* [Prompt] Line count for "avatar": give how many lines in the data below contain it, with no other words.

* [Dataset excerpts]
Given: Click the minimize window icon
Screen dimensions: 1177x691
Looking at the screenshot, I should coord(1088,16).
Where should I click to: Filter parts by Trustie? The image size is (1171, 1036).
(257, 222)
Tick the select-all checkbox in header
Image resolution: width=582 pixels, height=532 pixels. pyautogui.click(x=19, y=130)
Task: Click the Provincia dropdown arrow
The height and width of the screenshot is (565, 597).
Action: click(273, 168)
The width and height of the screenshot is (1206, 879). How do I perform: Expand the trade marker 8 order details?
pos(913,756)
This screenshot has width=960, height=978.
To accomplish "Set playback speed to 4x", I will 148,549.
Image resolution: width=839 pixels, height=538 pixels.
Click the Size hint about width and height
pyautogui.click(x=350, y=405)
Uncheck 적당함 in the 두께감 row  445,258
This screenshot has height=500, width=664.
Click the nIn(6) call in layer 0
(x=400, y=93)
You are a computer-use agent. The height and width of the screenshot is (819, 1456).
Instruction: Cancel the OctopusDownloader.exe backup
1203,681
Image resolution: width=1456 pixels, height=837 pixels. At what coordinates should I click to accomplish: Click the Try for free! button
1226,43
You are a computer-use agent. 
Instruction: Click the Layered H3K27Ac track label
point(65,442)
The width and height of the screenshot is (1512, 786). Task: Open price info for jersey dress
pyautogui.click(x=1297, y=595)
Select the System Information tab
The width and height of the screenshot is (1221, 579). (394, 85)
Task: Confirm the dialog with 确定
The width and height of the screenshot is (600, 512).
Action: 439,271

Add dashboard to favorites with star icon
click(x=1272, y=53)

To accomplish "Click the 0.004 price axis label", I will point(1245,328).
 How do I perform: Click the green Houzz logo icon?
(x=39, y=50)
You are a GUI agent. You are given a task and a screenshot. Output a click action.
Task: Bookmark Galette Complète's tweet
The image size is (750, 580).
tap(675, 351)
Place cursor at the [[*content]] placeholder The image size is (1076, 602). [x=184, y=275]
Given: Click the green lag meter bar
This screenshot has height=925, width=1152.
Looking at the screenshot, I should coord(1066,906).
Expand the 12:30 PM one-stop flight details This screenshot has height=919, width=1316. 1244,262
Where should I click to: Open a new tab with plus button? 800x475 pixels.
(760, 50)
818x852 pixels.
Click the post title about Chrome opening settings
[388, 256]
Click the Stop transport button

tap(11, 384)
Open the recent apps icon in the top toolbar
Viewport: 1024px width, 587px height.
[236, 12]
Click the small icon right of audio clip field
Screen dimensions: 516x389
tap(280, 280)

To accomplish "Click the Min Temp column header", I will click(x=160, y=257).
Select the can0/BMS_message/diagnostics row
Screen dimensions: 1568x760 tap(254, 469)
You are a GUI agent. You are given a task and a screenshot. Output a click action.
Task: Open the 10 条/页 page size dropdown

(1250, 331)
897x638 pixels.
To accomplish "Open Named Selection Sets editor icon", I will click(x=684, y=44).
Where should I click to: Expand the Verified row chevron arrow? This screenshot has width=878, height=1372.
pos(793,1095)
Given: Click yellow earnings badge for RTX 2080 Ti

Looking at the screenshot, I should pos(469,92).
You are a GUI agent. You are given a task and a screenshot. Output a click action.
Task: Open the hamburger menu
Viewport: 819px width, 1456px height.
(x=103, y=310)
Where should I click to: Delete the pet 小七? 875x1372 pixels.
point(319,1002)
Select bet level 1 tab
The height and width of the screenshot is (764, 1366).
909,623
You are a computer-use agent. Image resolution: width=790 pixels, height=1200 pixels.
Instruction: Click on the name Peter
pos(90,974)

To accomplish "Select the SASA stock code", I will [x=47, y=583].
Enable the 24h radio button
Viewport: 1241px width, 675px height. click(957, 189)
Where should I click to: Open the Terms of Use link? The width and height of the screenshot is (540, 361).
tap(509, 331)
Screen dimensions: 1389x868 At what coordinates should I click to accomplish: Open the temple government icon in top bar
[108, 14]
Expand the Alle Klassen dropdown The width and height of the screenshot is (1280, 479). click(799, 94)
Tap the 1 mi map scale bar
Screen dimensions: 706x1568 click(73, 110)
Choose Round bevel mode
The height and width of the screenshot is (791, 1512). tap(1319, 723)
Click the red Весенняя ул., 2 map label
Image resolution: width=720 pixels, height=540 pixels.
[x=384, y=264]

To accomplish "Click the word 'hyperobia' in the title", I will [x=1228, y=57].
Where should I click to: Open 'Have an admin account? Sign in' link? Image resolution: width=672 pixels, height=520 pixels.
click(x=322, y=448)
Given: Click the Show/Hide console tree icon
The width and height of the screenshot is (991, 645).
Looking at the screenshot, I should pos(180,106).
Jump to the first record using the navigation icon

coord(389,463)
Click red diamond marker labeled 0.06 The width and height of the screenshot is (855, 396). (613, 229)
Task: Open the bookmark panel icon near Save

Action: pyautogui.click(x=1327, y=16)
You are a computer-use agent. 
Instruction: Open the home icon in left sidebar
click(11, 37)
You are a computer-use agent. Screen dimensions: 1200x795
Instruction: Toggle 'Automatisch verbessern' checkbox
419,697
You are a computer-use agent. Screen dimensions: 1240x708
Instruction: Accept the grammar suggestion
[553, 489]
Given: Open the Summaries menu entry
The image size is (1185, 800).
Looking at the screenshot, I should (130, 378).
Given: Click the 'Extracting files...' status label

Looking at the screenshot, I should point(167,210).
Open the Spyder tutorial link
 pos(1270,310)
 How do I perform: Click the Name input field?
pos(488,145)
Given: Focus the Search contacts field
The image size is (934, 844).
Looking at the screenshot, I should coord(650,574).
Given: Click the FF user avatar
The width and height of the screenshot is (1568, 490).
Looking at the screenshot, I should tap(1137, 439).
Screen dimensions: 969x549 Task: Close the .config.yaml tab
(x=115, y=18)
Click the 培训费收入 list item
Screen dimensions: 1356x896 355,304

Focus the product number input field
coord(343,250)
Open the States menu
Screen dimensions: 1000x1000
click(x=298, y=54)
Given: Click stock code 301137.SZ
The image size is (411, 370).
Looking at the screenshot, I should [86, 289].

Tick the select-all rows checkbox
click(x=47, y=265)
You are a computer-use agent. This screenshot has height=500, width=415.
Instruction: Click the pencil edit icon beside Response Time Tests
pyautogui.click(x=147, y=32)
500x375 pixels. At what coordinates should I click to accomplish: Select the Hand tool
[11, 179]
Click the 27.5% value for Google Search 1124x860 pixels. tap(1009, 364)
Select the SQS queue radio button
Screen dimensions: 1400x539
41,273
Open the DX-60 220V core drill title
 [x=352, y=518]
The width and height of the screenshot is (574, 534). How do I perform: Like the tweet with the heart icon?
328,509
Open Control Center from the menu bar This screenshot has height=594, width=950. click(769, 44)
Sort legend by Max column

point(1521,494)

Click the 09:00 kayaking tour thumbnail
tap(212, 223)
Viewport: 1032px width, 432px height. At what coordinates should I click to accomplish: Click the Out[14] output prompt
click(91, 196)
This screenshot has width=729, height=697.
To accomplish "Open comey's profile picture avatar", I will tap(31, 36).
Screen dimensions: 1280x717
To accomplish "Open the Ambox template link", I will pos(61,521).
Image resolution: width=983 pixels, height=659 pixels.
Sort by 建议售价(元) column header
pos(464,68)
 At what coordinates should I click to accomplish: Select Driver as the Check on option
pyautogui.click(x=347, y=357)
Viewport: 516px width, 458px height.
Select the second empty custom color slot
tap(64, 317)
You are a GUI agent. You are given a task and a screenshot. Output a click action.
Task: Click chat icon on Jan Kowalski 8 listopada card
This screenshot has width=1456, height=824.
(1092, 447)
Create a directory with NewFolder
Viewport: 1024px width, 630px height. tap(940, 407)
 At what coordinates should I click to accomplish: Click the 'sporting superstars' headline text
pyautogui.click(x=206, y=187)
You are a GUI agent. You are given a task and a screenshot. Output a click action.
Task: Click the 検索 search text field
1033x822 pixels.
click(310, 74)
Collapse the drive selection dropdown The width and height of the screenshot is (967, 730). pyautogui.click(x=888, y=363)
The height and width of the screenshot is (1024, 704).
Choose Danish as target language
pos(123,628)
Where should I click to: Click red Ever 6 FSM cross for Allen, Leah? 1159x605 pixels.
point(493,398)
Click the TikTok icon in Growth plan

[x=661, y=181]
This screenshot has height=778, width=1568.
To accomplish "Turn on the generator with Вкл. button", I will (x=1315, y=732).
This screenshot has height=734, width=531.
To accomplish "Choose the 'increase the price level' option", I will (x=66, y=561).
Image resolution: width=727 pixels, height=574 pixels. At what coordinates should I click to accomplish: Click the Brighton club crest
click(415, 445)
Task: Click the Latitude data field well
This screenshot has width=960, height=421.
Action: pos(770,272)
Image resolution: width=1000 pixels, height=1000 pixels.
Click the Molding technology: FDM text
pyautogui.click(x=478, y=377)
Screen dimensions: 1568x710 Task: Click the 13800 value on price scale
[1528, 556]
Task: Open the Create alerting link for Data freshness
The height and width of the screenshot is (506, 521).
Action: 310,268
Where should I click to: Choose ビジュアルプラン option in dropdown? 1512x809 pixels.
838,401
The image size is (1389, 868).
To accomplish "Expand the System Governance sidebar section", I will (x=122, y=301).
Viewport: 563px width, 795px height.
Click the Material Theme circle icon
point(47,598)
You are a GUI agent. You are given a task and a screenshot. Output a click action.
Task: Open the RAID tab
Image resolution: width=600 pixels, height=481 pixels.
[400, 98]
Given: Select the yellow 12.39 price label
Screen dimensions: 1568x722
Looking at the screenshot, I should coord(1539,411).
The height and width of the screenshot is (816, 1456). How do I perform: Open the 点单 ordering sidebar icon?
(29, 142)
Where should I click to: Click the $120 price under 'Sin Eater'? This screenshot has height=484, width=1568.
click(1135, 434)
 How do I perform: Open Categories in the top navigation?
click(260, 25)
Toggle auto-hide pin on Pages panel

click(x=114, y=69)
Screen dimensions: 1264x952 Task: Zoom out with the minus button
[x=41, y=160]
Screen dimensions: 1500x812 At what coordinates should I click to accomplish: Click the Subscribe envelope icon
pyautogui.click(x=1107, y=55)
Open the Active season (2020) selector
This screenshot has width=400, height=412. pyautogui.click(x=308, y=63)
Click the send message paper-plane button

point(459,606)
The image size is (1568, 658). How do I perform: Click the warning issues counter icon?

* [Task solution] 2